*** Opening Records for the task ***

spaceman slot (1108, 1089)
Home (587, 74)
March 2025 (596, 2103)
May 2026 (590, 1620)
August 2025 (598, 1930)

*** Closing Records for the task ***
*** Opening Records for the task ***

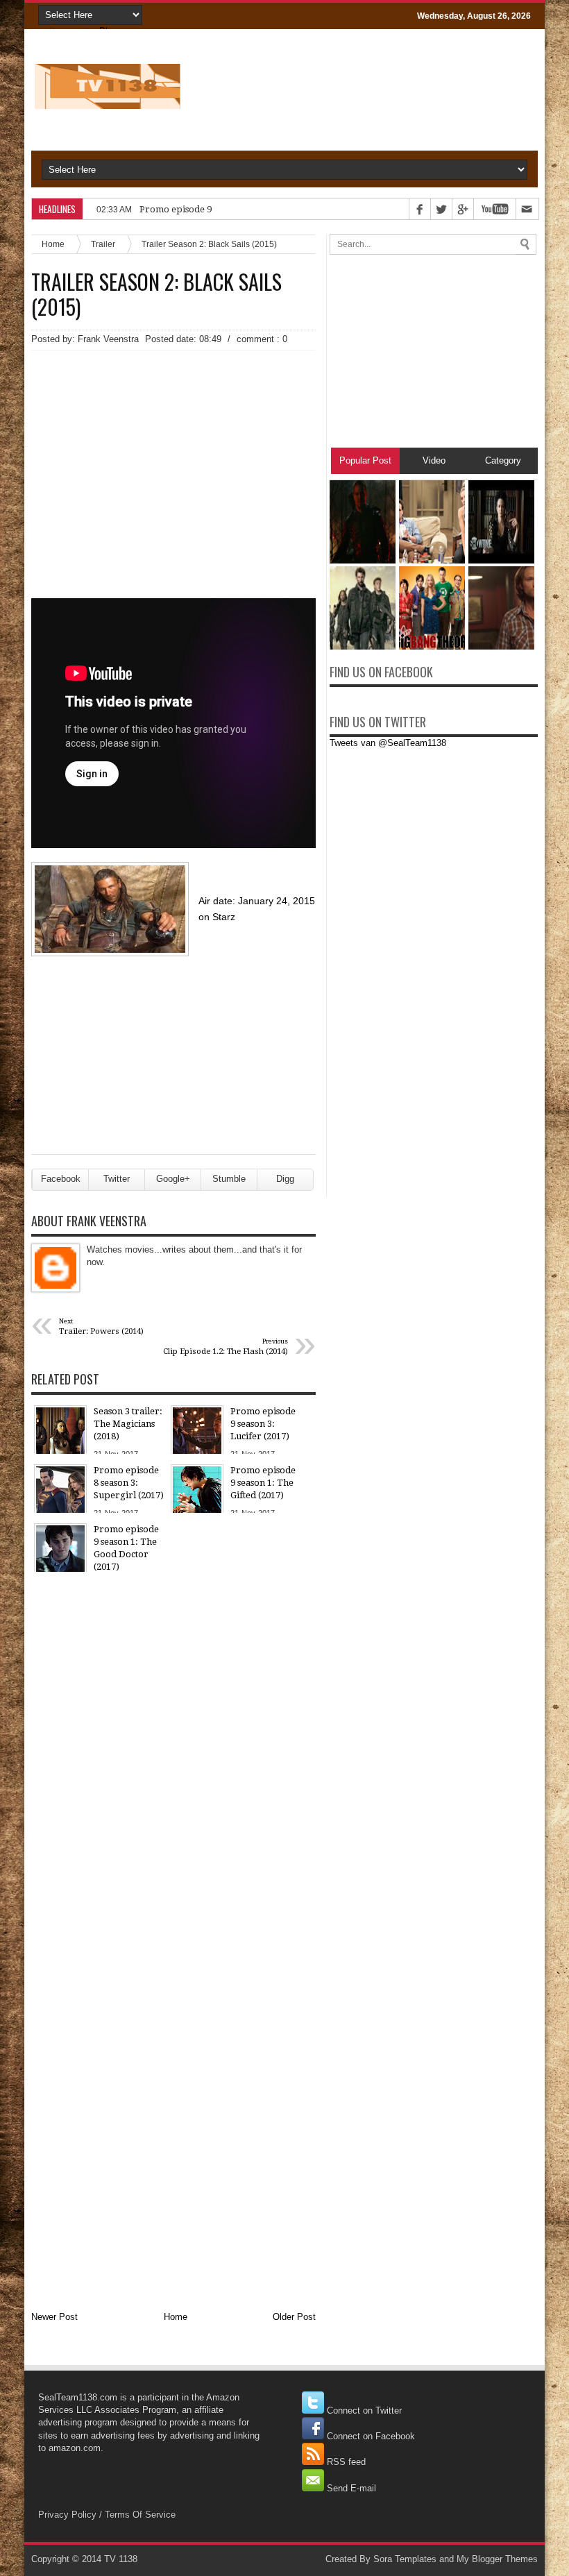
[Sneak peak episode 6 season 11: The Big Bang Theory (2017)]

*** Closing Records for the task ***
*** Opening Records for the task ***

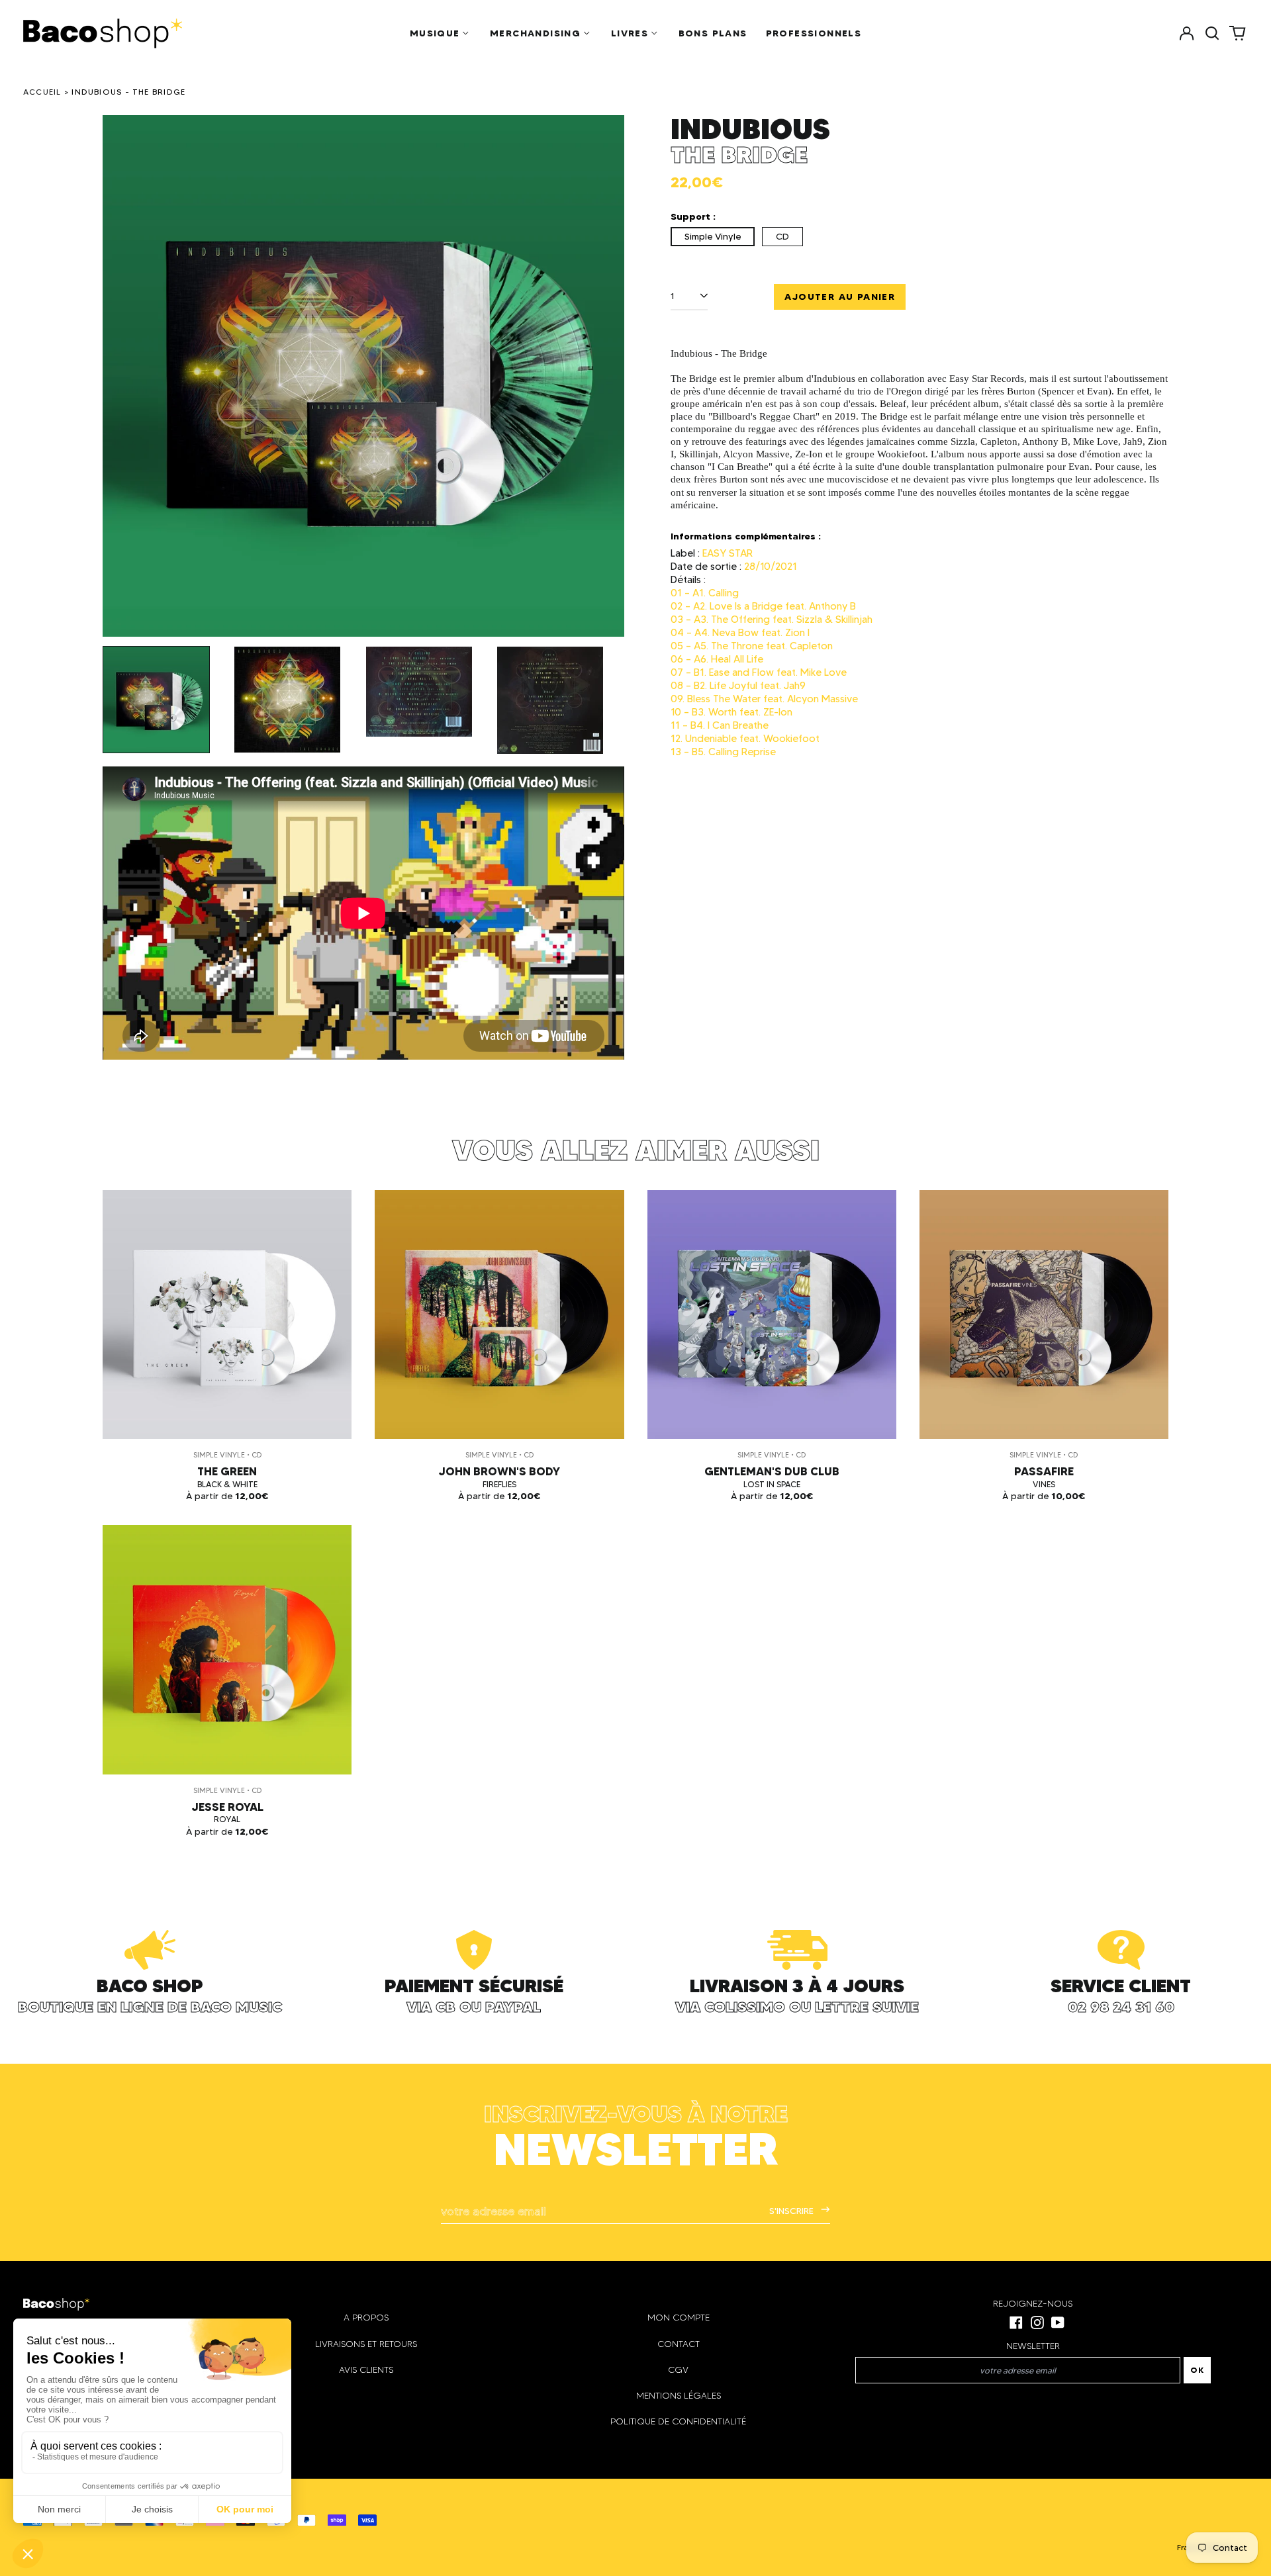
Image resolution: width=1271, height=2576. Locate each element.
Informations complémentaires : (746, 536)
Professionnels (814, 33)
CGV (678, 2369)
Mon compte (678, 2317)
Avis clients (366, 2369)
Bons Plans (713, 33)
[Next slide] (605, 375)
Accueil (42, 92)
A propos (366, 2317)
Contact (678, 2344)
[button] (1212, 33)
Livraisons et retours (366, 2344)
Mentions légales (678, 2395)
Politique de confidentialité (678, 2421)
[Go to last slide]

*** Closing Records for the task ***

What you are asked to do: In the entries above, the lines between the one holding "A propos (366, 2317)" and the one holding "[Go to last slide]", inclusive, are to be printed exactly as written, and those alone.

Task answer:
A propos (366, 2317)
Contact (678, 2344)
[button] (1212, 33)
Livraisons et retours (366, 2344)
Mentions légales (678, 2395)
Politique de confidentialité (678, 2421)
[Go to last slide]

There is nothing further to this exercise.